As discussed in 5.1.1.1, the unit of program text after preprocessing is a translation unit, which consists of a sequence of external declarations. These are described as "external" because they appear outside any function (and hence have file scope). [...] An external definition is an external declaration that is also a definition of a function (other than an inline definition) or an object.

The corresponding description of a translation unit in C++ is "A translation unit consists of a sequence of declarations." (6.6 [basic.link]/3).

So it appears that the C++ counterpart of "external declaration" in C is simply a "declaration" at file scope.
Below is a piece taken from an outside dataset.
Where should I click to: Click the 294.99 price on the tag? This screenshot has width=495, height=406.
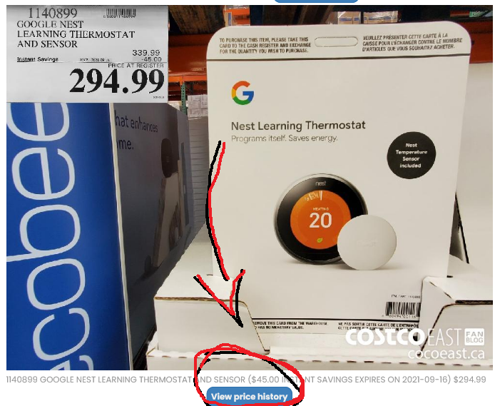(x=117, y=81)
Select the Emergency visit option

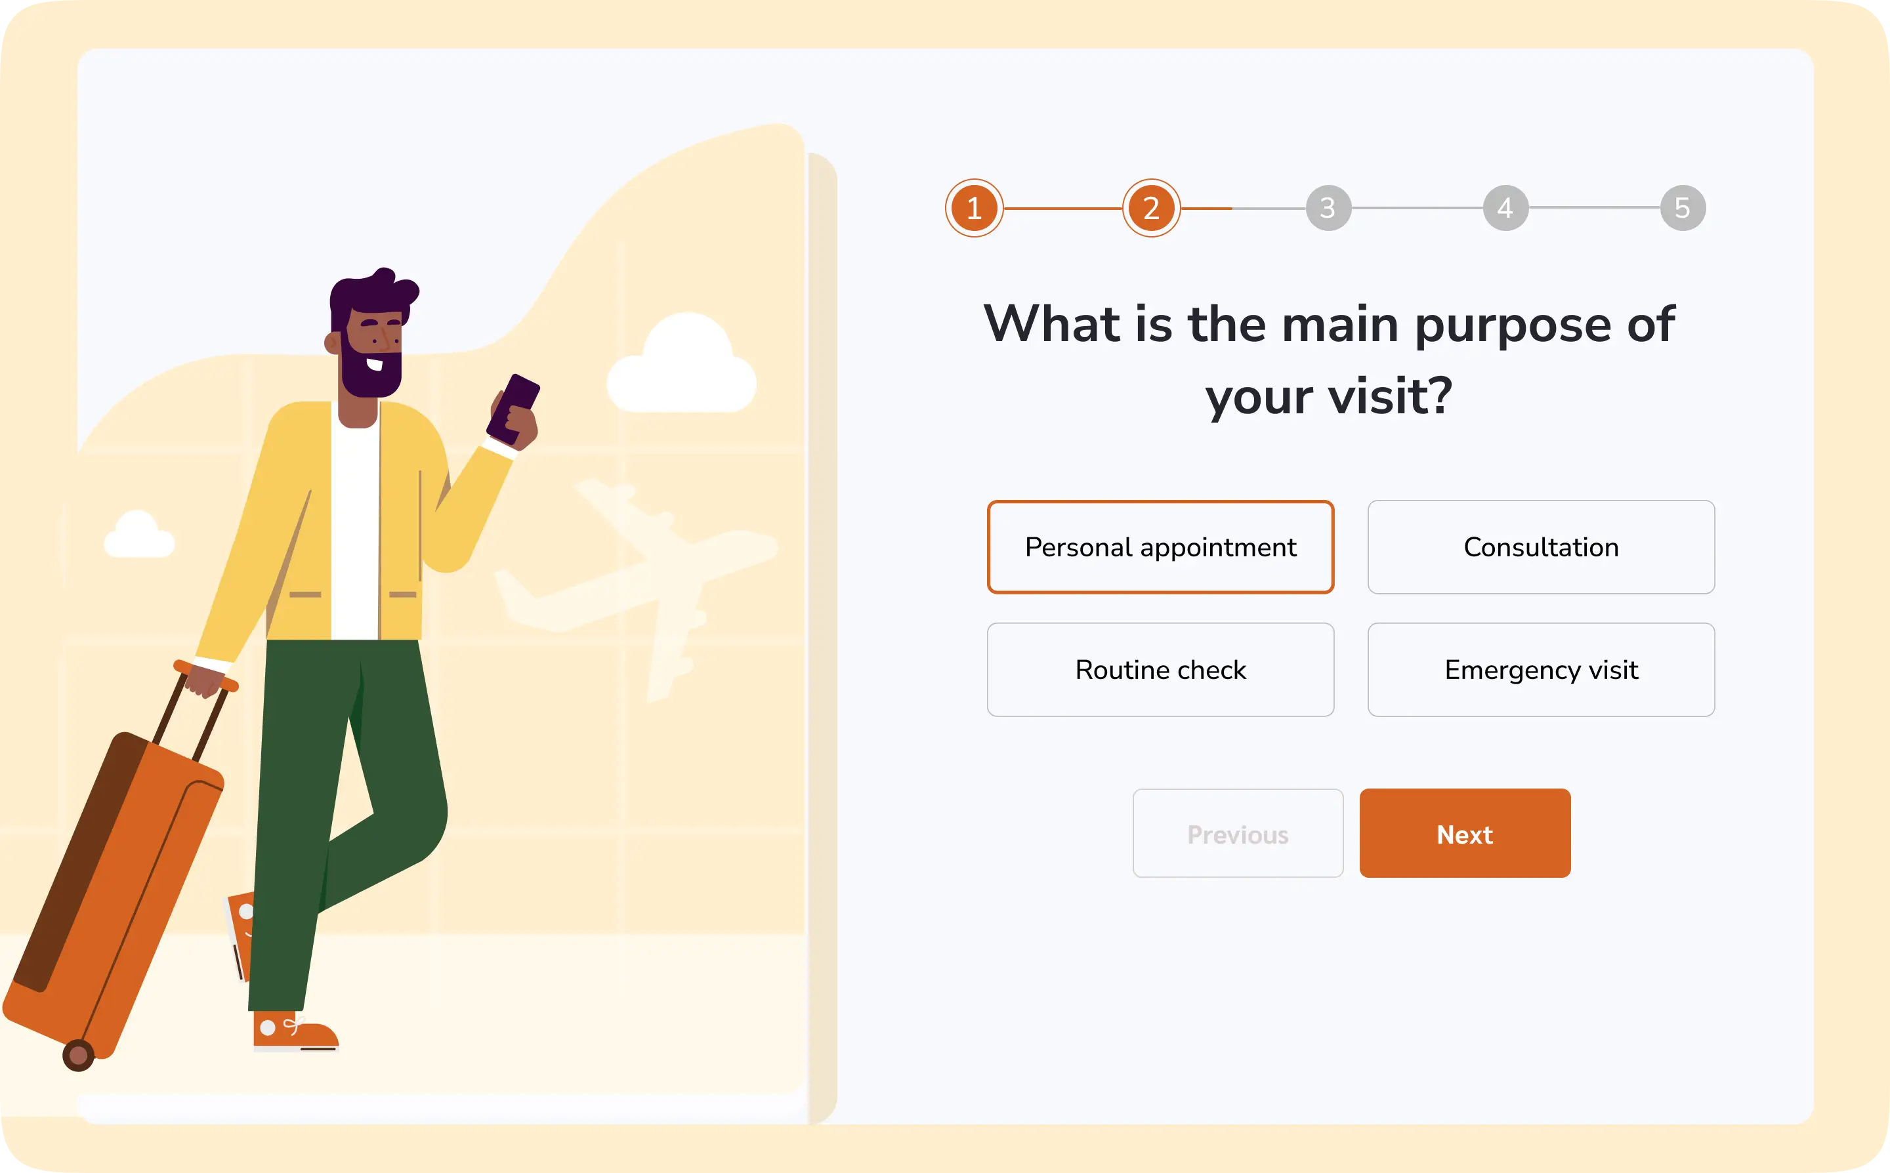[1541, 670]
There is no need to specifically limit the statement in 16.4.3.2 [using.headers]/3 to file-scope declarations, however, since every non-file-scope declaration is necessarily inside a file-scope declaration, so banning including a header inside file-scope declarations necessarily bans including one inside non-file-scope declarations as well.

[Urbana 2014-11-07: Move to Ready]

Proposed resolution:

This wording is relative to N3936.

  1. Edit 16.4.3.2 [using.headers] as indicated:

    A translation unit shall include a header only outside of any external declaration or definition, and shall include the header lexically before the first reference in that translation unit to any of the entities declared in that header. No diagnostic is required.